Have mercy on me, O God, according to thy steadfast love;
According to thy abundant mercy blot out my transgressions
. . . and cleanse me from my sin! . . .
Behold, thou desirest truth in the inward being;
Therefore teach me wisdom in my secret heart. . . .
Create in me a clean heart, O God,
And put a new and right spirit within me.
Cast me not away from thy presence,
And take not thy holy Spirit from me.
Restore to me the joy of thy salvation,
And uphold me with a willing spirit
(Pss. 51:1–2, 6, 10–12).

     Paul prays for experience when he asks that God:

     may give you a spirit of wisdom and of revelation in the knowledge of him, having the eyes of your hearts enlightened, that you may know what is the hope to which he has called you (Eph. 1:17–18).

     Jesus tells his disciples, “What I tell you in the dark, utter in the light; and what you hear whispered, proclaim upon the housetops” (Matt. 10:27). The core inner truth is hidden no more. Invoking highest mystical experience, that of union, Jesus prays in John’s gospel:

     that they may all be one; even as you, Father, are in me, and I in you, that they may also be in us, so that the world may believe that you have sent me. The glory which you have given me I have given to them, that they may be one even as we are one, I in them and you in me, that they may become perfectly one, so that the world may know that you have sent me and have loved them even as you have loved me (John 17: 21–23).25

     This is a prayer for reality; it is a prayer for unity in the Spirit. Above all else, it is spiritual oneness that causes the heart to rejoice. It is a prayer for highest spiritual experience, mystical because it is hidden within the heart until it is acknowledged as part of oneself, to remain elusive until it is accepted as oneself.
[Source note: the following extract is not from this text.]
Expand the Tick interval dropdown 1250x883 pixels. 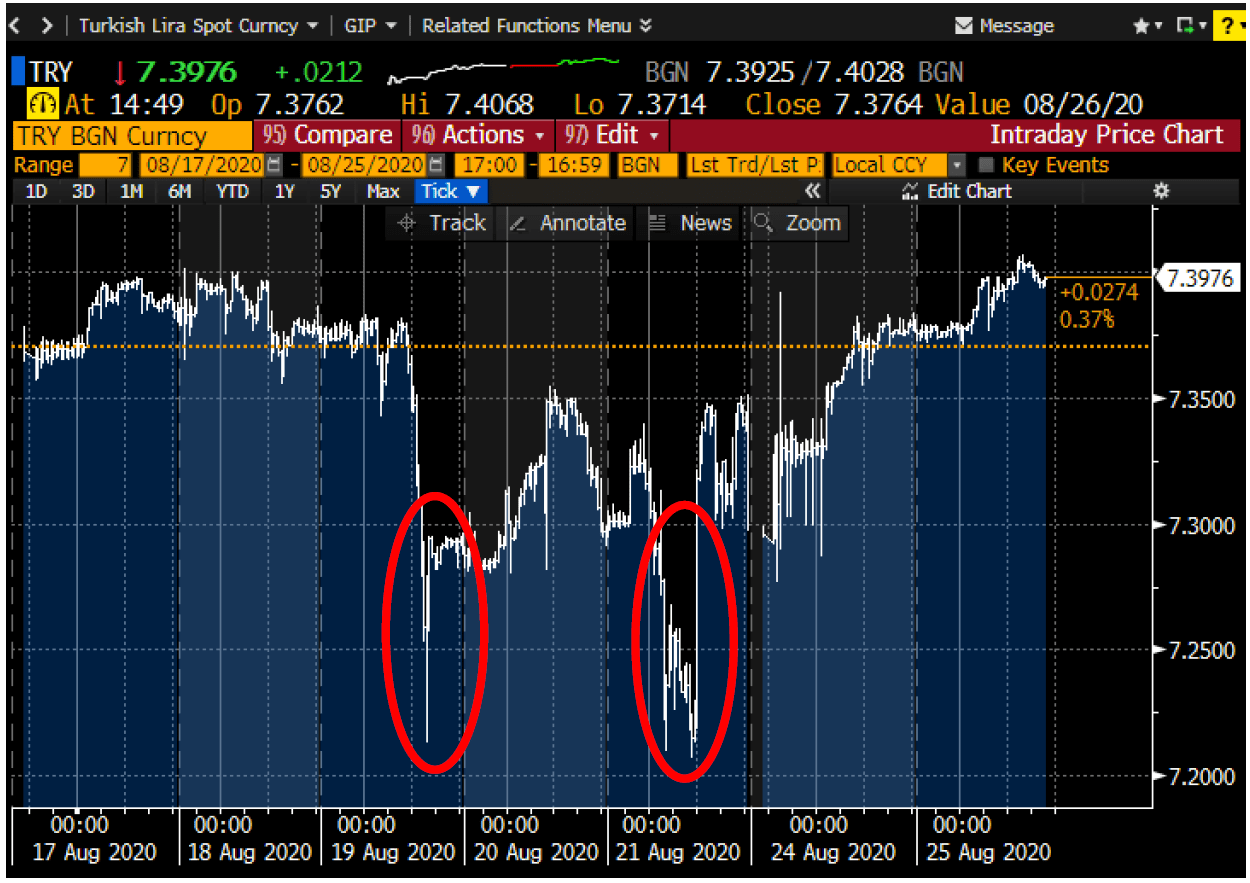pos(449,191)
     The process of attaining mystical or spiritual experience begins quite simply, with the mere acknowledgment of the inner world. Its vastness and its depths need not be initially known. Yet once one begins to “taste and see,” it begins to spring up everywhere. The greater part of the unconscious is simply the Self that is denied by ordinary consciousness. When experienced, mystical transcendence becomes valued above all else, to be sought and found in all things, and ultimately in the essential oneness of all that lives.
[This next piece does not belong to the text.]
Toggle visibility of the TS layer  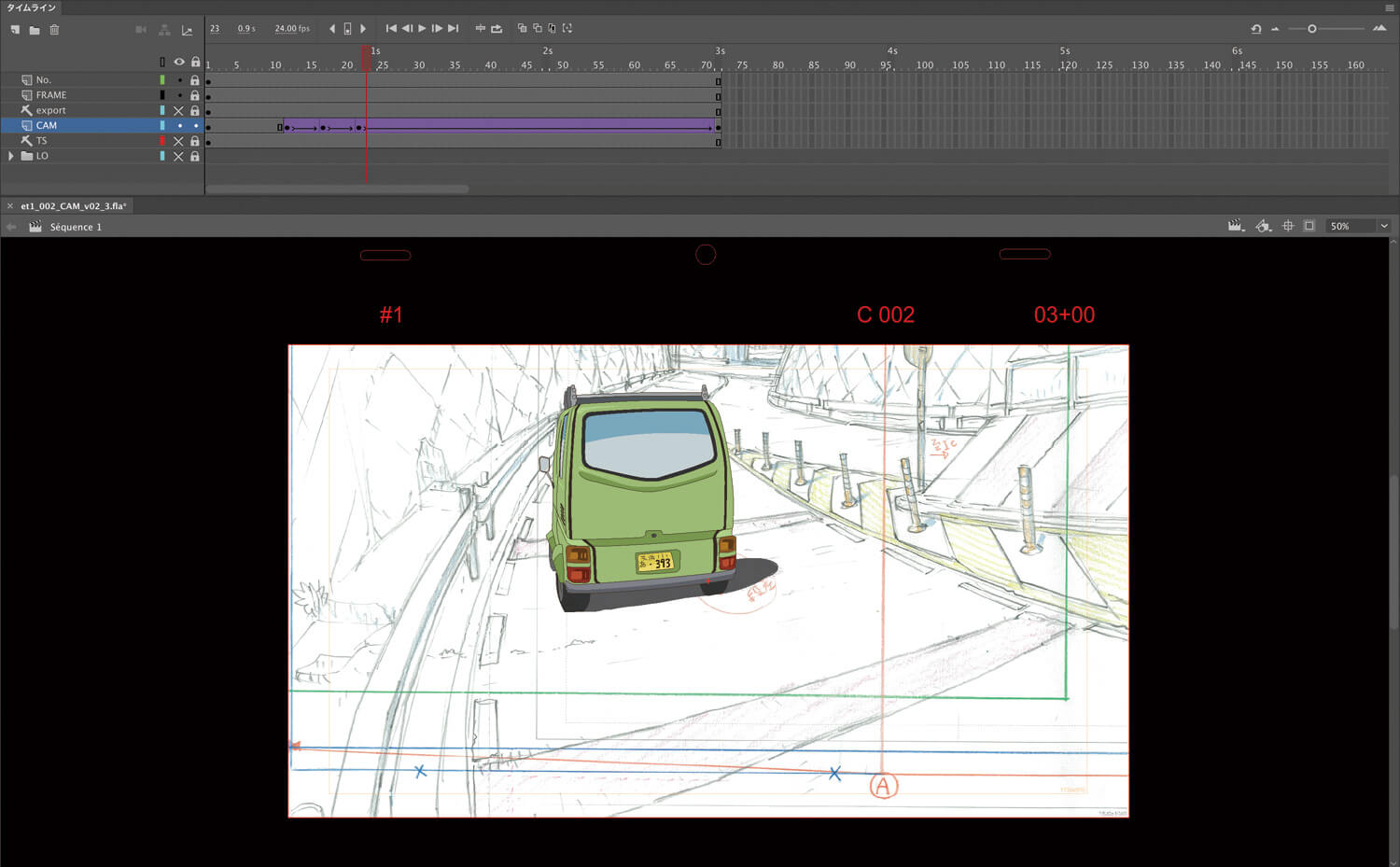point(178,141)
     Sublime mystical experience is not so much the window as the doorway into Heaven. Heaven and the mystical Earth gleam through the opened self with the depths of the living God. Spiritual truth and living wisdom are never really hidden, nor can they ever be entirely out of reach. They are always freely given, freely flowing from an eternal source. In the eternal openness of love, there is no fear. And in the progress toward the experience of certainty, all that was lost and hidden now is found, darkness brought to light, the world returned renewed with the Self, the glory of God, His eternal creation.


     Spiritual or mystical religious psychology can evoke the experience of Heaven. Through experience of the Unity of Heaven is revealed the great plan and purpose of God on Earth. All things are joined at the level at which they are true to themselves. In the words of Saint Paul:

     For he has made known to us in all wisdom and insight the mystery of his will, according to his purpose which he has set forth in Christ as a plan for the fullness of time, to unite all things in him, things in heaven and things on earth (Eph. 1:9–10,).

     Toward this end, says Paul: “He destined us in love to be his sons through Jesus Christ, according to the purpose of his will” (Eph. 1:5).